Given request 1:
Answer these about the forum excerpt:
(a) Under what name was the post written, and on which board did it appear?
(b) At which company does the writer manage a sister-in-law's account?
(c) To whom does the writer suggest writing a letter?
Given request 2: In the forum excerpt, which qualities does the writer list for the Morningstar forums?

Excerpted text:
Here are some words that a community member named “NorbertC” recently put to The New Vanguard Diehards Board:

“There are forums at Morningstar with a terrific, constructive atmosphere. We see such qualities as: (1) curiosity; (2) self-questioning modesty; (3) tolerance and appreciation for multiple points of view; (4) respect and mutual support; (5) humor; and (6) integrity.

“You never feel like you’re dealing with a know-it-all Scientology salesman: disingenuous, preaching, defensive, and arrogant.

“It’s sad, really. Being a long-time Vanguard client I’d like to see this forum welcome any serious investor regardless of his or her investing style. It would be no problem to have specific threads dealing with passive investing; but the entire forum is built around this philosophy.

“Vanguard itself offers good prices and great customer service; it’s no problem buying funds from other Fund families or trading ETFs and stocks. The choices are generally better than at Fidelity (where I manage my sister-in-law’s account). I have complete confidence in the company.

“Perhaps it’s time to write Vanguard a letter concerning this forum? There are certainly many sample posts on this thread that illustrate the problem.”

Good words. Emotionally healthy words.

Dataset content:
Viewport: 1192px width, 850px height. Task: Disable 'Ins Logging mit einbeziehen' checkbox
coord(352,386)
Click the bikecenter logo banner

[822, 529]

Task output 1:
(a) NorbertC, on The New Vanguard Diehards Board.
(b) Fidelity.
(c) Vanguard.

Task output 2:
1. Curiosity
2. Self-questioning modesty
3. Tolerance and appreciation for multiple points of view
4. Respect and mutual support
5. Humor
6. Integrity